The γ-butyrolactone (GBL) autoregulator-receptor systems play a role in controlling secondary metabolism and/or morphological differentiation in many Streptomyces species. We previously identified the aur1 gene cluster, located on the Streptomyces aureofaciens CCM 3239 large linear plasmid pSA3239, which is responsible for the production of the angucycline antibiotic auricin. Here, we describe the characterisation of two genes, sagA and sagR, encoding GBL autoregulatory signalling homologues, which lie in the upstream part of the aur1 cluster. SagA was similar to GBL synthases and SagR to GBL receptors. The expression of each gene is directed by its own promoter, sagAp for sagA and sagRp for sagR. Both genes were active mainly during the exponential phase, and their transcription was interdependent. The disruption of sagA abolished auricin production, while the disruption of sagR resulted in precocious but dramatically reduced auricin production. Transcription from the aur1Pp and aur1Rp promoters, which direct the expression of auricin-specific cluster-situated regulators (CSRs), was also precocious and increased in the sagR mutant strain. In addition, SagR was also shown to specifically bind both promoters in vitro. These results indicated that the SagA-SagR GBL system regulates auricin production. Unlike many other GBL receptors, SagR does not bind its own promoter, but Aur1R, an auricin-specific repressor from the family of pseudo GBL receptors, does bind both sagAp and sagRp promoters. Moreover, the expression of both promoters was deregulated in an aur1R mutant, indicating that the SagA-SagR GBL system is regulated by a feedback mechanism involving the auricin-specific CSR Aur1R, which regulates downstream.

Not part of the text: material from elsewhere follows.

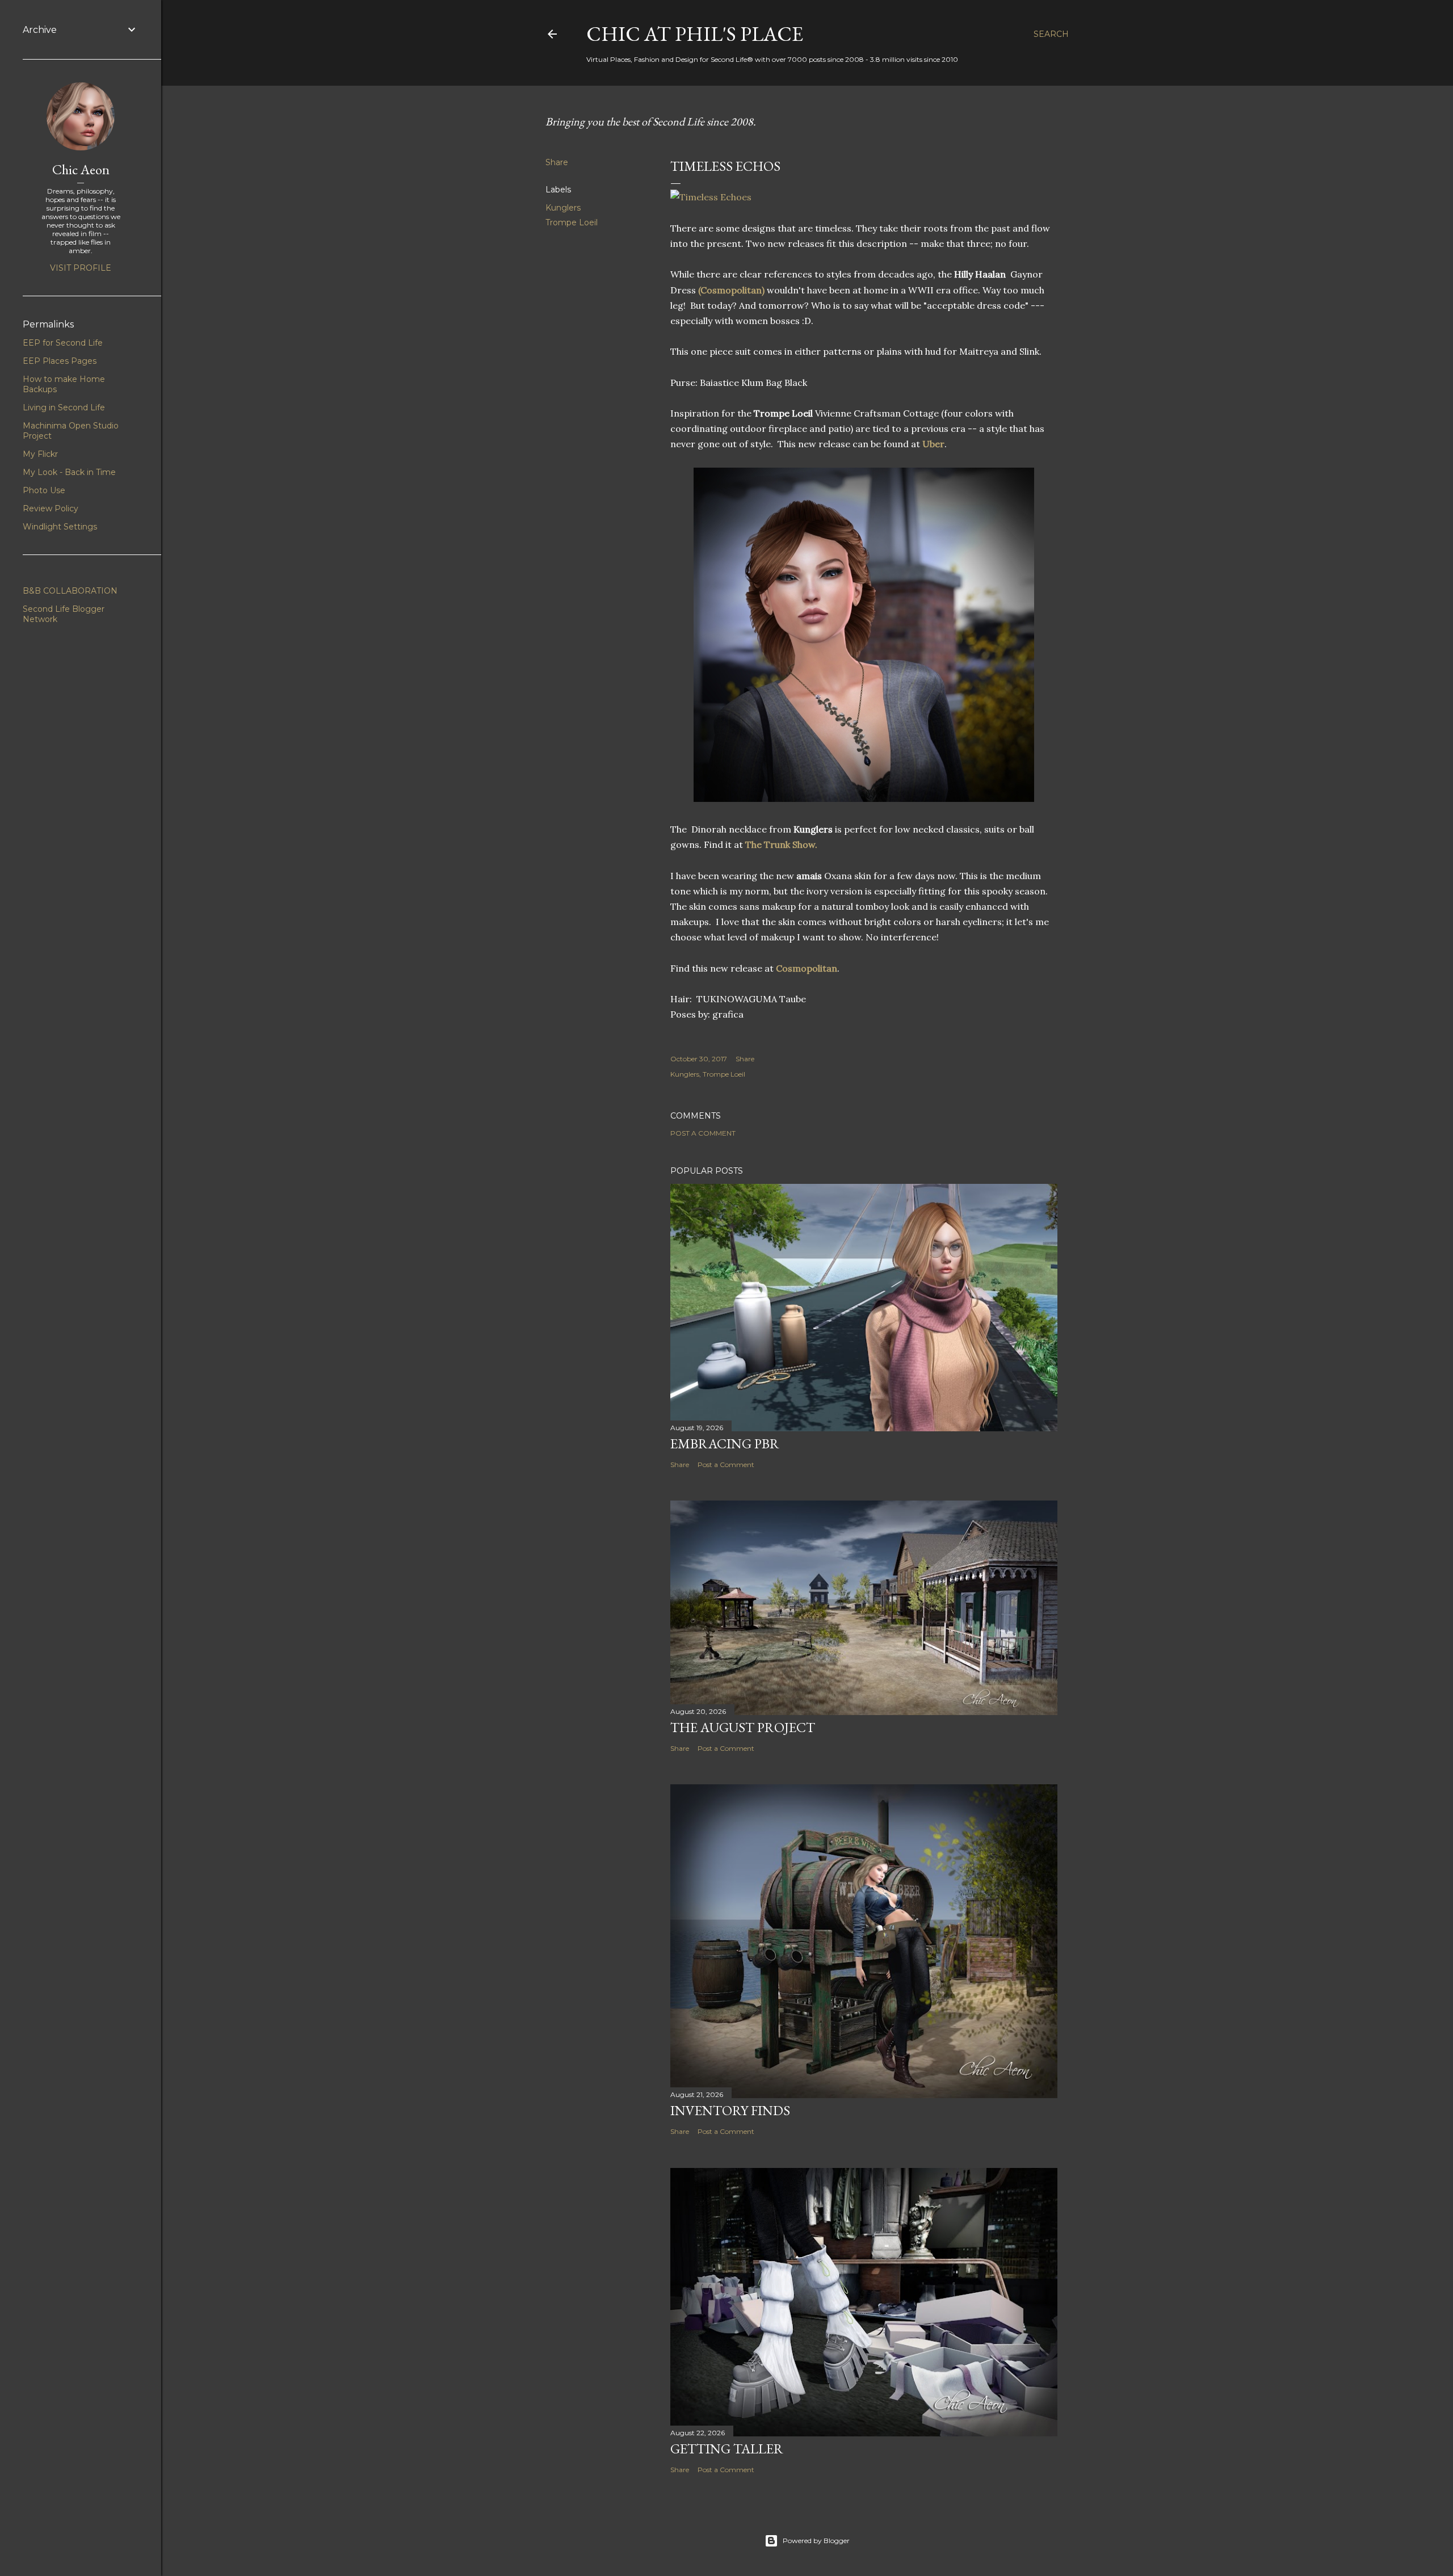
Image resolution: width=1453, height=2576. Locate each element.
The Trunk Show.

We previously identified a polyketide synthase gene cluster, aur1, responsible for the production of the angucycline antibiotic auricin in Streptomyces aureofaciens CCM 3239. A sequence analysis of the aur1 flanking regions revealed the presence of several genes encoding proteins homologous to those for Streptomyces linear plasmid replication, partitioning and telomere-binding. Pulse-field gel electrophoresis detected the single, 240-kb linear plasmid, pSA3239, in S. aureofaciens CCM3239. The presence of the auricin cluster in pSA3239 was confirmed by several approaches. In addition to aur1, pSA3239 also carries a large number of regulatory genes, and two gene clusters involved in the production of secondary metabolites: the aur2 cluster for an unknown secondary metabolite and the bpsA cluster for the blue pigment indigoidine.